Exercise description: Here is a block of entries. Write out its lines exactly, from the first through the one containing "Open the Maintenance".

Supplied material:
· · ·

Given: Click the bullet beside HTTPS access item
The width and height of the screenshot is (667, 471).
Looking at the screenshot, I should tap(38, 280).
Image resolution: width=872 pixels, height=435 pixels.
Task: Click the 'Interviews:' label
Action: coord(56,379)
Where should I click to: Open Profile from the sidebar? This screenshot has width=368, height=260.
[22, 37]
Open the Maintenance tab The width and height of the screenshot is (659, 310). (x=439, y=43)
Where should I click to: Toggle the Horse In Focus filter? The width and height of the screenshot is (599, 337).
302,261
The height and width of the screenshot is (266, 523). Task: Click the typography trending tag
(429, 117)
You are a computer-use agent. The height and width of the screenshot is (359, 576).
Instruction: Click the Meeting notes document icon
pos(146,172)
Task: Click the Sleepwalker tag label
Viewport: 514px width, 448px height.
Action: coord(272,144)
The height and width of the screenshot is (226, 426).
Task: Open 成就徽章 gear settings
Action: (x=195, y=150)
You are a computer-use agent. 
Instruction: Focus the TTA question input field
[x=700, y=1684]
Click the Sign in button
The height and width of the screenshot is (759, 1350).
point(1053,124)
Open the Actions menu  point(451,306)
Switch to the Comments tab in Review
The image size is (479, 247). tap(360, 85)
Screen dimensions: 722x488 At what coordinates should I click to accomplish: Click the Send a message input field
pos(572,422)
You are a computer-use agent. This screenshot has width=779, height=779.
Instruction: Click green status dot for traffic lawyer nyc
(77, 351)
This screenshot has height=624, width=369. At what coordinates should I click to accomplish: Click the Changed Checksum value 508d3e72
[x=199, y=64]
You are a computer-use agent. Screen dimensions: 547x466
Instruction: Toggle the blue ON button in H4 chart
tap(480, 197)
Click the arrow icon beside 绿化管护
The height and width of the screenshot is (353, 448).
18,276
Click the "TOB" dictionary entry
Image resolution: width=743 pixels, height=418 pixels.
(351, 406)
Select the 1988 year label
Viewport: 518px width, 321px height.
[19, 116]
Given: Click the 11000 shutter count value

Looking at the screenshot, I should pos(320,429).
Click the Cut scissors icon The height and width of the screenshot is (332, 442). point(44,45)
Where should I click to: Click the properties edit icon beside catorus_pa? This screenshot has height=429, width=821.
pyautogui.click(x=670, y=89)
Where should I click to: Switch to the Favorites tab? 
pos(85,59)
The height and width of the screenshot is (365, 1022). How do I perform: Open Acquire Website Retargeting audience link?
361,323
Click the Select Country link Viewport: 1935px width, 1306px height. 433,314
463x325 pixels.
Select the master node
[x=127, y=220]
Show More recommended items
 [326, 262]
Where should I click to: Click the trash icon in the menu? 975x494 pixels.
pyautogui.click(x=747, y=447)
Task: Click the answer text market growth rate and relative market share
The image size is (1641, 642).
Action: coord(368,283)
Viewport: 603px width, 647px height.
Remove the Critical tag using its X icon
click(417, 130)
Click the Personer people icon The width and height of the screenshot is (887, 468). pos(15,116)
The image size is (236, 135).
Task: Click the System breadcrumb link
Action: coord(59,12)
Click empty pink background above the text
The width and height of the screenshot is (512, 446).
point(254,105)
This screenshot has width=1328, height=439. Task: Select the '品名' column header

· · ·

Expected answer:
Given: Click the bullet beside HTTPS access item
The width and height of the screenshot is (667, 471).
Looking at the screenshot, I should tap(38, 280).
Image resolution: width=872 pixels, height=435 pixels.
Task: Click the 'Interviews:' label
Action: coord(56,379)
Where should I click to: Open Profile from the sidebar? This screenshot has width=368, height=260.
[22, 37]
Open the Maintenance tab The width and height of the screenshot is (659, 310). (x=439, y=43)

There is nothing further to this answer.